If a 2°C-compatible pathway is to be achieved, an enormous investment gap exists and this will need to be financed both with public and private funds. Green bonds have the potential to assume a crucial role in mobilising financial funds for the low-carbon transition. First, green bonds enhance the trans- parency on the underlying assets by disclosing the use of proceeds. Second, with long-dated maturities, they can match the long-term nature of issuer investment horizons with investor time horizons. Third, green bonds can augment issuers’ reputation. Fourth, green bonds can attract a larger and more diversified investor group.

This potential is reflected in the development of the green bond market. The annual issuance of labelled green bonds grew from USD 2.6 billion in 2012 to USD 82 billion in 2016 and in 2017 the Climate Bonds Initiative expect an increase to 150 USD billion.

According to the Green Bond Principles (GBPs) – the most widely adopted international standard – green bonds are any type of bond instrument whose revenues are used to partly or completely finance or re-finance new and/or existing “eligible” green projects.

While the green bond market has expanded sizably, one main problem in its further development is the lack of harmonised standards.

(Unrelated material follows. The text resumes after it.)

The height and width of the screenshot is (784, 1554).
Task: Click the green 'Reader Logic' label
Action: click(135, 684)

Although several international and national taxonomies addressing green bond standards have improved practices around transparency, bonds structure and reporting (including the GBPs and the Climate Bonds Standard), there are no universal definitions of what constitutes a “green” bond. The architecture of green bond standards at the international and national level is fragmented. Several voluntary standards and various instruments for certifying green bonds have been established

including second opinions, green ratings, and green bond indices.

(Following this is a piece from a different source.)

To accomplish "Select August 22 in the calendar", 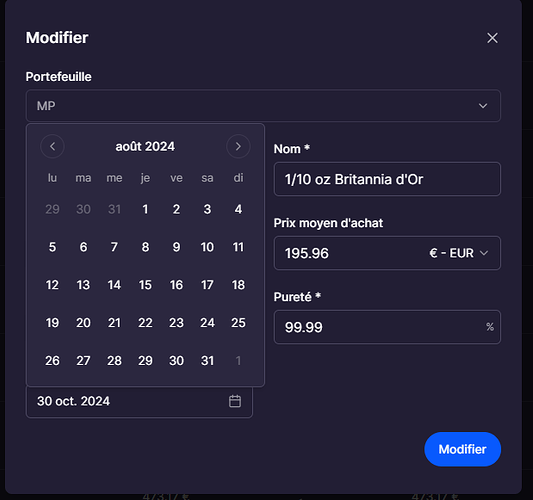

On the one hand, existing standards should be better harmonised at the international and national level because different standards reduce investor confidence and increase their transactions costs. In addition, the various certification schemes for green bonds, including second opinion- providers, should be aligned accordingly. To foster efficient trading and increase liquidity in the market, harmonisation of green bond indices and green bond listings rules should be increased. On the other hand, some diversity at national levels and across different types of green bonds is needed in view of country-specific circumstances and to take into account the different purposes of green bonds. Where diverse standards are required, however, transparency into their differentiation from accepted norms must be provided.

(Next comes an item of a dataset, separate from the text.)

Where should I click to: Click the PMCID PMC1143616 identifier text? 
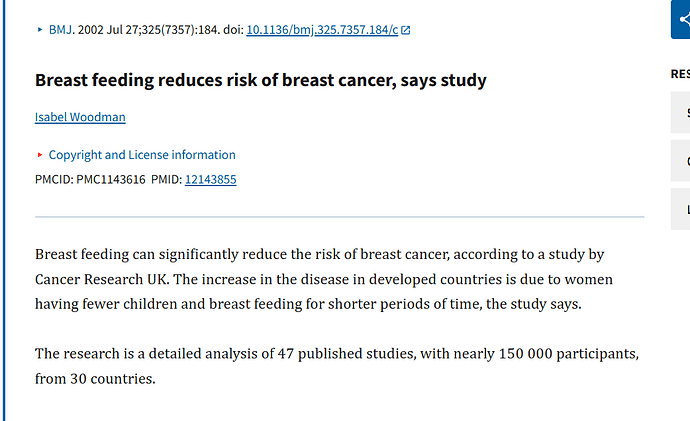click(90, 180)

In order to design harmonised standards, a vigorous dialogue among market participants is crucial. Annual consultation of the International Capital Market Association on the GBPs and the consultations organised by the Climate Bonds Initiative are important steps in the right direction. In the same vein, the current work of various authorities and private sector financial market actors on a “green bond term sheet” including standards for the definition, certification and validation of green bonds represents a crucial initiative.

The G20 could promote harmonisation of green bond standards by providing an important dialogue platform for public and private financial actors. Country authorities of the G20 countries could take on a frontrunner role in supporting and implementing harmonised standards for green bonds.

They should better align their different domestic standards amongst each other and align them with international standards.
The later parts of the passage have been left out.